Ketamine is a dissociative anesthetic. It was first synthesized in 1962 by Calvin L. Stevens. It is very similar in chemical structure to Phencyclidine (PCP.) The main difference is the addition of a ketone group and an amine group. Hence the name KET + AMINE.
Ketamine has been used as an anesthetic since 1970. In subanesthetic doses ketamine has demonstrated consitent data to support its use as a reasonable and safe treatment for Major Depressive Disorder, Bipolar Depression, suicidal thoughts and PTSD.
Ketamine is available in Oral (PO), IV (Intravenous), IM (Intramuscular) or Nasal spray form.
As of 2019 only the s-enantiomer of ketamine (Spravato) is FDA approved for the treatment of treatment resistant Major Depressive Disorder or Major Depressive Disorder with suicidal thoughts or behaviors.
Ketamine is generally considered a safe and well tolerated medication in medical settings under the supervision of a physician. Because Ketamine is a dissociative anesthetic, patients can have an out of body experience like they are intoxicated while they take the medication. Some patients report feeling very heavy in their body while others feel like they are floating or flying. Some can feel euphoric, some can feel scared and even hallucinate, while others can feel nothing at all. The ketamine experience can be very different for each individual patient.
What are the different routes of Ketamine?
IV Ketamine:
IV ketamine is usually a racemic mixture of R-ketamine and S-ketamine. It is generic and readily available in most compounding pharmacies.
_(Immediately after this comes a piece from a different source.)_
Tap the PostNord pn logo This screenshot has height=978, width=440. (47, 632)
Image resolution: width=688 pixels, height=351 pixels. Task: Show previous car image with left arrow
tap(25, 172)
IV Ketamine is administered via a needle in the vein, typically at a dose of 0.5-1.0 mg per kg of body mass. It is 100 percent bioavailable. It is typically administered over 40-60 minutes. Because it is a dissociative anesthetic, it is administered under the supervision of a physician like a psychiatrist, anesthesiologist or emergency medicine physician.
Pros of IV Ketamine:
Racemic mixture (no one really knows which enantiomer is the more effective one as there has been no study comparing the two)
100 % Bioavailability. Because the medication is going directly into your blood there is more getting to your brain where it needs to go. With a nasal spray, who knows how much you are truly absorbing.
Weight based dosing (we are all different sizes and may be over/under dosed with the standard dosing of 56mg or 84 mg of Spravato.
Can be shut off in the event of adverse side effects like panic attacks or hallucinations
Cons of IV ketamine:
Cost. It is not usually covered by insurance
Difficulty of use as compared to nasal spray
Pain from needle, risk of infection etc.
Spravato:
Spravato is the S-Enantiomer of ketamine. It is sometimes called “S-ketamine.” It is technically the only formulation that is FDA approved for the treatment of MDD. It is administered via nasal spray. It is avaiable in 56 mg and 84 mg dose containers. It has 35-50 percent bioavailability.
For treatment resistant depression the starting dose is 56 mg which may be increased (after first dose) based on response and tolerability to 84 mg twice weekly for 4 weeks. After 4 weeks, the patient is evaluated for therapeutic benefit to determine need for continued treatment. At week 5, using the previously established dose (56 or 84 mg) the frequency is decreased to once weekly for 4 weeks. At week 9 the patient may continue effective dose (56 or 84 mg) once weekly or decrease to every 2 weeks.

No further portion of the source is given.